QOVES
- Type: Private
- Industry: Biotechnology
- Founded: 2019; 7 years ago
- Founder: Shafee Hassan Leo Olsen Guillot
- Headquarters: Delaware, United States
- Area served: Worldwide
- Products: Biotechnology; analytics;
- Website: www.qoves.com

= Qoves =

American telemedicine company

Qoves is an American biotechnology company based in Delaware. Established in 2024 by Shafee Hassan and Leo Olsen Guillot, the company develops facial diagnostic tools using computer vision and artificial intelligence for its users to assess their facial features based on aesthetic research. Founded in Sydney, the company operates a YouTube channel with nearly 1 million subscribers, which publishes videos on facial aesthetics including the analysis of various celebrities.
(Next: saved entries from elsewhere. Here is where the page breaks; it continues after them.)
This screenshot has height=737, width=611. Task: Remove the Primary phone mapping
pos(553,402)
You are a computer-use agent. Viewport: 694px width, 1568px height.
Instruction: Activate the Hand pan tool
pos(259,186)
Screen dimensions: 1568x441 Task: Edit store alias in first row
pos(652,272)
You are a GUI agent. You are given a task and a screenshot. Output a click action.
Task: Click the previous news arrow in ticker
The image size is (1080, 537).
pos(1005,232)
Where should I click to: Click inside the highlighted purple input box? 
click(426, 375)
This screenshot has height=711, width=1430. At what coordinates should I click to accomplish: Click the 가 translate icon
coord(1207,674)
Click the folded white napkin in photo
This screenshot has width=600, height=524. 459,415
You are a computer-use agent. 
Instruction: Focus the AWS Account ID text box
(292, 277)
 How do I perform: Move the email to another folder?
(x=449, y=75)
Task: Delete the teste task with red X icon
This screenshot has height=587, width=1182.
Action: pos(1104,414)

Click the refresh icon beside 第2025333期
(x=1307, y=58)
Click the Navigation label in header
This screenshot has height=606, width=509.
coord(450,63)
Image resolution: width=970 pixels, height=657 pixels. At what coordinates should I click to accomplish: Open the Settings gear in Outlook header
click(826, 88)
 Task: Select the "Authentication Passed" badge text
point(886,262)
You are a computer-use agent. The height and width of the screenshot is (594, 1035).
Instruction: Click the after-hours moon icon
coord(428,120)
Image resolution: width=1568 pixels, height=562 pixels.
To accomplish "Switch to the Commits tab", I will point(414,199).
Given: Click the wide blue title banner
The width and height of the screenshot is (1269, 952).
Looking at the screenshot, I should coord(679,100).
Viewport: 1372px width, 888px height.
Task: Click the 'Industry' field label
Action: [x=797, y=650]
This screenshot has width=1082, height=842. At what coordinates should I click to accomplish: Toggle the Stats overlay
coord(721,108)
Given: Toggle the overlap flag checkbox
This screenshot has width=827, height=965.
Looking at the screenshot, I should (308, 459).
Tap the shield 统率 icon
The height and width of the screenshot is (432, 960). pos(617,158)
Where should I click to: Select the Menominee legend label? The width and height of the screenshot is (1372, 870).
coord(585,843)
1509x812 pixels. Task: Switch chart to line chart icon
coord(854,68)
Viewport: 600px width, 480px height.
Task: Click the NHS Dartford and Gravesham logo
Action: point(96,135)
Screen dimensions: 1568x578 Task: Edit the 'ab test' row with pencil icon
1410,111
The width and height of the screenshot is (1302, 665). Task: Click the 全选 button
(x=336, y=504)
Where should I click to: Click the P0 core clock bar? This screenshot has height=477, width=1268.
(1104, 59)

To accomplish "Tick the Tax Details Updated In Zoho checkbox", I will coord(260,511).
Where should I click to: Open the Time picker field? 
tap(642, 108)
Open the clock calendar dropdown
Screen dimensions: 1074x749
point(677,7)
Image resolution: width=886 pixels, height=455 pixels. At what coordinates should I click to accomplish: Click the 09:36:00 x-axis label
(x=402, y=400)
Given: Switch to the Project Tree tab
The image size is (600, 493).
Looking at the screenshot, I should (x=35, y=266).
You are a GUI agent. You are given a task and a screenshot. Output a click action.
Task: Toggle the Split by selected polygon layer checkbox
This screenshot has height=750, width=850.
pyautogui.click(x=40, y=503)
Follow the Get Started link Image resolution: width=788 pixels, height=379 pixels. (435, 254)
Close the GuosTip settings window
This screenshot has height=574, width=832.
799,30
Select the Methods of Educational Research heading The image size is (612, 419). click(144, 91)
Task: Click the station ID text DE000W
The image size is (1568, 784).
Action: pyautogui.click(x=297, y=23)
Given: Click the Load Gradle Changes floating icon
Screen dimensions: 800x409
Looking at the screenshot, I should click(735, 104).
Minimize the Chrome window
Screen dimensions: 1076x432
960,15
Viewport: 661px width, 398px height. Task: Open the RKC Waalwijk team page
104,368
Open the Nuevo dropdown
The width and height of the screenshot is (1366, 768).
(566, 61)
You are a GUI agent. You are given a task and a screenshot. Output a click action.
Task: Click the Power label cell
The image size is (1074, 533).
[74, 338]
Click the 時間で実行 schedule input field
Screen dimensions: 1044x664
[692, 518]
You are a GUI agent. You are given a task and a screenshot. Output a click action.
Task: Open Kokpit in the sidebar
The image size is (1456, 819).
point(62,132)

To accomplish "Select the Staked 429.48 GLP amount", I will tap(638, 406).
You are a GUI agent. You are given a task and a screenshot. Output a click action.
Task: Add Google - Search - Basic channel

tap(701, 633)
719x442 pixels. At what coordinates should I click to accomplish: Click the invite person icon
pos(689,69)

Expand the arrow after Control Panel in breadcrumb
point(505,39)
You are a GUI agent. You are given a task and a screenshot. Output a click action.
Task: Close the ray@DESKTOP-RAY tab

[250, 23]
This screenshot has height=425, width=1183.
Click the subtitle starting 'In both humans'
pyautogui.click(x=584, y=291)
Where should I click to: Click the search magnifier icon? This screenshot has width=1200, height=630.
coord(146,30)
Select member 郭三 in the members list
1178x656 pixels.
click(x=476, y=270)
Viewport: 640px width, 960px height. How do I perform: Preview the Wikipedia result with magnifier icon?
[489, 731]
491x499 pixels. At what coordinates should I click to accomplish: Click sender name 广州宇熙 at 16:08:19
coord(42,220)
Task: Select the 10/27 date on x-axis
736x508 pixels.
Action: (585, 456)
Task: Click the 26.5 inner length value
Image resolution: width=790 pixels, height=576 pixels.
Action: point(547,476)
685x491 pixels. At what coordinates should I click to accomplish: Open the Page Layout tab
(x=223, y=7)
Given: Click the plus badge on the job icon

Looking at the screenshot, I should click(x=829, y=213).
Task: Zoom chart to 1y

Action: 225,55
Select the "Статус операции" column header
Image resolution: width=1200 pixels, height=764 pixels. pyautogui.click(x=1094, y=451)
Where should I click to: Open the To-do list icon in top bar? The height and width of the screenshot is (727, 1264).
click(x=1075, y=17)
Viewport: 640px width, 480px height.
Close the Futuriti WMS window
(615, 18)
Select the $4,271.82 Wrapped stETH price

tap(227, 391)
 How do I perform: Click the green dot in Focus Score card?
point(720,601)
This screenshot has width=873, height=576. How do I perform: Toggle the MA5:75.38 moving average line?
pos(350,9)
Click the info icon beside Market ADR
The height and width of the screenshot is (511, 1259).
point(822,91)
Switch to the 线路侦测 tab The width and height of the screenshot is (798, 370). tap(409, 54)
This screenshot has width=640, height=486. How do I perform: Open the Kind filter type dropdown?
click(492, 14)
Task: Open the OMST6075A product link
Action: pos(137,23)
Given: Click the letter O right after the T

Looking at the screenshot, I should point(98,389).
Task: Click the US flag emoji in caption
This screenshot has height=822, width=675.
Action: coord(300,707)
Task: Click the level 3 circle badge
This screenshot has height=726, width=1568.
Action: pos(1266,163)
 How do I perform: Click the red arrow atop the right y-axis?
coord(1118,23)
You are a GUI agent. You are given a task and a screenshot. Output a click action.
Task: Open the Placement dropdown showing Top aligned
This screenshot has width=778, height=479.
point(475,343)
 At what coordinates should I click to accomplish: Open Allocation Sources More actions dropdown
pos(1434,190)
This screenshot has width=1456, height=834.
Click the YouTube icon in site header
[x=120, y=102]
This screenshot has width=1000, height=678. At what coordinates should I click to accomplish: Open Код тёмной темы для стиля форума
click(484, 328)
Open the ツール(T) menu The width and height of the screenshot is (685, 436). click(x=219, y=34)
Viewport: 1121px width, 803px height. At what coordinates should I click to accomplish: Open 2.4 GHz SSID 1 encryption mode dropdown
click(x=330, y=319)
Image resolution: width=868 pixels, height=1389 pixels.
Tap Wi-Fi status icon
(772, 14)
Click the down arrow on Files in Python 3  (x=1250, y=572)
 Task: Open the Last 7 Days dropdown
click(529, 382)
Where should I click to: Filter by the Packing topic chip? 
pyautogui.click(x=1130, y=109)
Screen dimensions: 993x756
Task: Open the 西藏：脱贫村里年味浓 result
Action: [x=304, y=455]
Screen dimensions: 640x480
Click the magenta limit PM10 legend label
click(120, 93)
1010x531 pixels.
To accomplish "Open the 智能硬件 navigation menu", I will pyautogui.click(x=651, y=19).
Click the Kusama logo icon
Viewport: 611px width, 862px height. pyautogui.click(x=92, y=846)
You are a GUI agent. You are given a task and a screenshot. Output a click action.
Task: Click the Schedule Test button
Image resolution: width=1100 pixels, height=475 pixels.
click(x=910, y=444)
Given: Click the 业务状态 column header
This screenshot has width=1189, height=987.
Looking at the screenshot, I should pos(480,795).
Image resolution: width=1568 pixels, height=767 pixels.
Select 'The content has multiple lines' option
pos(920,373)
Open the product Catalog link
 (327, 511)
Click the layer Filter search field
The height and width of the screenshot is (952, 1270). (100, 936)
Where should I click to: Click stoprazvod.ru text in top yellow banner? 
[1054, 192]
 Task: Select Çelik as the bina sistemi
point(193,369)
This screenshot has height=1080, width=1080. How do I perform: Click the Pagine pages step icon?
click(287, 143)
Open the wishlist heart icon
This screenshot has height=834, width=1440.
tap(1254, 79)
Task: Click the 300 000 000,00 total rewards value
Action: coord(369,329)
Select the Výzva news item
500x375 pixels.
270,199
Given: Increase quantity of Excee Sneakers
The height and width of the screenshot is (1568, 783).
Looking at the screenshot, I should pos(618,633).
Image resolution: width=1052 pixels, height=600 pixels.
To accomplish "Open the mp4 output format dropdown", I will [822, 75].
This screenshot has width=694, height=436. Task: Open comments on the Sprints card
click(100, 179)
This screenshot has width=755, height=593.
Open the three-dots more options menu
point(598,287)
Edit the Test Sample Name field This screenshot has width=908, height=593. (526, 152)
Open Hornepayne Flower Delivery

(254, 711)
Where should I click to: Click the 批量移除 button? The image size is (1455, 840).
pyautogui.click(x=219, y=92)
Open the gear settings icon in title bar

Vogue describes QOVES as a "facial aesthetics consulting" company.

== History ==
Shafee Hassan, an engineer and anthropologist, began researching facial attractiveness with computer vision in 2019. He founded a company that originally began as a photo retouching service, but later pivoted to focus on AI analyses.

From 2021 to 2023, Hassan's research into historical trends in facial attractiveness attracted widespread media coverage, including a 2021 profile from the MIT Technology Review.

QOVES was incorporated in February 2024, and that year, raised $750,000 in venture funding from Share Ventures.